Santé : Les directeurs régionaux orientés sur l’équité dans la vaccination pour améliorer les taux de couverture

Ce mercredi 14 août 2019 s’est ouvert à Ouagadougou, un atelier d’orientation des directeurs régionaux de la santé sur l’analyse de l’équité en immunisation et le monitorage orienté vers l’équité. C’était en présence du secrétaire général du ministère de la Santé, Dr Wilfried Ouédraogo, et de la représentante de l’UNICEF, Anne Vincent.

Selon Anne Vincent, représentante de l’UNICEF au Burkina Faso, dans le domaine de la santé, il y a équité « lorsque les interventions de santé mises en place visent l’ensemble de la population, c’est-à-dire tous les citoyens du pays, quels qu’ils soient, où qu’ils vivent et quoi qu’ils possèdent, en s’adaptant aux besoins spécifiques de chacun. » Ainsi, l’on pourrait dire du Programme élargi de vaccination (PEV) qu’il est une intervention équitable, car il s’adresse à tous les enfants selon le même protocole et de façon gratuite, réalisant des taux de couverture vaccinale pouvant atteindre 100% pour certains antigènes.

Pourtant, environ 16% des enfants de 12 à 23 mois ne sont pas complètement vaccinés selon le calendrier vaccinal du PEV, malgré la mobilisation de ressources importantes. Et même si le taux de couverture vaccinale sur le plan national est estimé à 90%, ce qui en fait l’un des meilleurs taux en Afrique de l’Ouest, il n’en demeure pas moins qu’il existe des disparités en fonction des régions. A titre illustratif, selon le secrétaire général du ministère de la Santé, Dr Wilfried Ouédraogo, tandis que dans la région du Centre, la couverture vaccinale en PENTA 3 est de 95%, elle est de 67,9% dans la région du Sahel.

Dr Wilfried Ouédraogo, SG ministère de la Santé

En outre, selon Anne Vincent, les districts sanitaires de Saponé, de Manga, de Gourcy, de Pouytenga et de Ziniaré ont des taux de couverture vaccinale inférieurs à 80% pour les 1re et 2e doses de rougeole pour les trois dernières années. En 2018, 22 districts sanitaires avaient une couverture vaccinale inférieure à 80% pour la 2e dose de rougeole. Conséquence, le Burkina Faso a connu des épidémies de rougeole dans 42 districts sanitaires pendant les quatre dernières années.
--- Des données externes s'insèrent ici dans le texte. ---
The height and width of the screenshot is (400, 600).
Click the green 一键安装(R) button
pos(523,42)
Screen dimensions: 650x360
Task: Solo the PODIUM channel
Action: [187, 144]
Face donc à cette situation et pour mieux comprendre les raisons des disparités de couverture vaccinale, identifier les différences évitables en matière de couverture vaccinale et pour proposer des stratégies d’élimination des disparités, c’est-à-dire pour atteindre l’équité dans l’offre de services de vaccination, le gouvernement, à travers le ministère de la Santé, et en partenariat avec l’UNICEF et GAVI, a décidé de faire, au cours de l’année 2019, une analyse de l’équité dans la dispensation des services de vaccination.

Anne Vincent, représentante de l’UNICEF

Cette analyse permettra, selon la représentante de l’UNICEF, d’identifier les populations et les communautés avec les plus faibles couvertures vaccinales dans le pays, d’identifier et de documenter, au niveau communautaire et des CSPS, les facteurs limitants et/ou contraintes associées à l’accès et à l’utilisation des services de vaccination. Elle permettra également d’analyser ces facteurs limitants et de proposer des solutions applicables dans le contexte du Burkina Faso et enfin de renforcer les capacités du personnel de santé dans l’élaboration de plans d’action pro-équité à tous les niveaux de la pyramide sanitaire.

Outre l’analyse de l’équité en immunisation (vaccination), au cours de cet atelier, les directeurs régionaux de la santé se pencheront également sur le monitorage de routine orienté vers l’équité. « Le monitorage de routine orienté vers l’équité permettra la compréhension des causes profondes de l’inéquité dans la distribution des soins afin de prendre des mesures correctrices pour que tous les bénéficiaires aient accès aux soins de santé préventifs et curatifs », a indiqué Anne Vincent.

L’atelier d’orientation sur l’analyse de l’équité en immunisation et le monitorage de routine orienté vers l’équité destiné aux directeurs régionaux de la santé est une première étape qui leur permettra de comprendre la démarche. Puis à leur tour, ils seront des relais pour les médecins-chefs de district et les infirmiers chefs de poste qui seront chargés de faire l’analyse et de faire remonter les données recueillies qui serviront à corriger les disparités.

« Sachant que notre président est le champion africain de la vaccination, il faut qu’on trouve les moyens pour faire en sorte qu’on améliore les couvertures, bien que nous ayons déjà les meilleures couvertures en Afrique de l’Ouest. Il faut qu’on se maintienne et qu’on soit toujours leader dans ce domaine », a souligné Dr Ouédraogo.